Thanks to my first post, i had the chance to have very interesting chat with some cowokers.
One of the main concern was the mandatory apsect of the estimates in specific situations, mostly in order to arbitrate between two projects.
First of all, let me clarify my thoughts about estimates. In order to provide reliable estimate, the following criteria have to be gathered :
- Team should know itself perfectly, knowing precisely what are the strenghts and weakness of each member.
- Team’s codebase should be either blank or without defects
- product should entierely identified and specified, and the Product Owner, as the domain experts, 100% sure of what the final product should be.
I’ll post more on this later, but in my opinion, thoses conditions are at best anti-agile and at worst impossible to get.
Considering this fact, it becomes obvious that in our everyday work, no estimates could be actually accurate. Even if we know our codebase, we are never sure our assumptions are correct. Maybe we’ll have to completely refactor a code area that did not get the initial crafting it deserved?
This lack of precision make estimates a decision making tool of low reliability. Unluckily, estimates are often considered as a sufficient communication tool and justify that product stakholders do not need to work in the same room.
I’d rather like integrated teams, where domain experts, devs, product owners, QAs and Ops are working together, in the same physical place, that facilitate a very short feedback loop, and enable a truly collaborative build of the product. This kind of team often manages to identify then plan achievable user-stories in a sprint, based on business needs. This team’s velocity is now more than a managerial data, but also a value-oriented business data : the number of user-stories going to prod per sprint.
This metric is useful, because it gives more visibility on what a team can achieve in a near future, in a way that is way more reliable and tangible than the traditionnal mand-day estimates.
Another dangerous effect of estimates comes from a psychological aspect : We, developers, are often afraid of failure. When a given task oversteps its original estimates, we feel like we are experiencing a failure.
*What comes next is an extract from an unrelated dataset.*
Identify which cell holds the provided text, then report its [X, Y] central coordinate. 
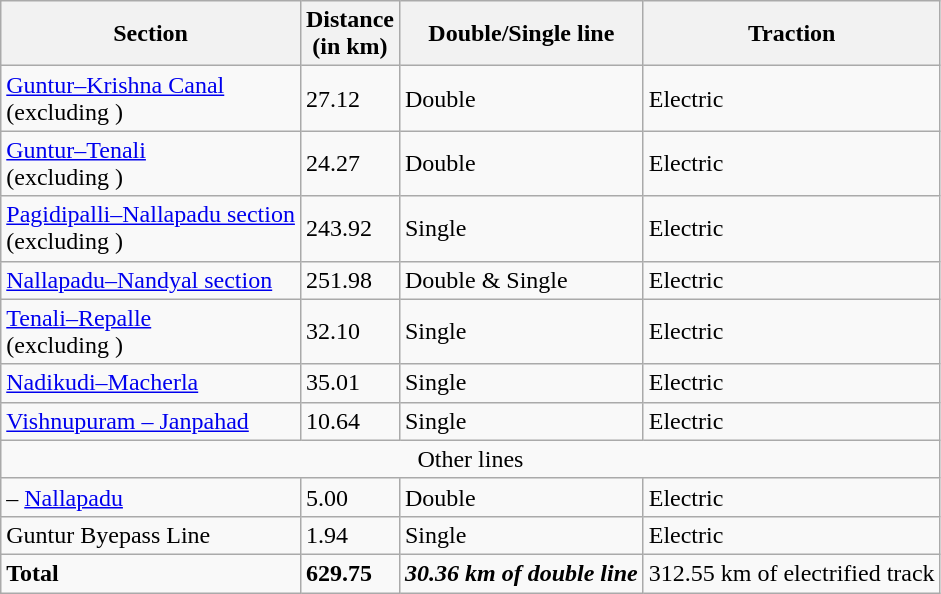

So the estimates tend to become commitment, at the really moment we communicate on it.
When we tell to the team, or managers, that a given task is achievable in one day, we implicitely commit ourselves to perform this task in one day. And two results are possible :
- the estimate was too optimistic : in order to finish in time, we’ll naturally tend to lower the qualtity of our code
- the estimate was too pessimistic : we tend to lose focus, and the productivity of the team can be lowered, in a totally unoticeable way.
But we, developers, feel way less guilty in the second case. So what? Naturally, we tend to add a security range when we give our estimates in order to avoid the first case. And this harness is added in percentage. A common practice is to add 30% to the original estimate. Yes, we literally add an “I don’t truly know my system as well as i want” time to an unreliable estimate, just to not being late on our delivery, to make our managers happy!
That’s why, in my opinion, estimates should not be used as a decision aid tool.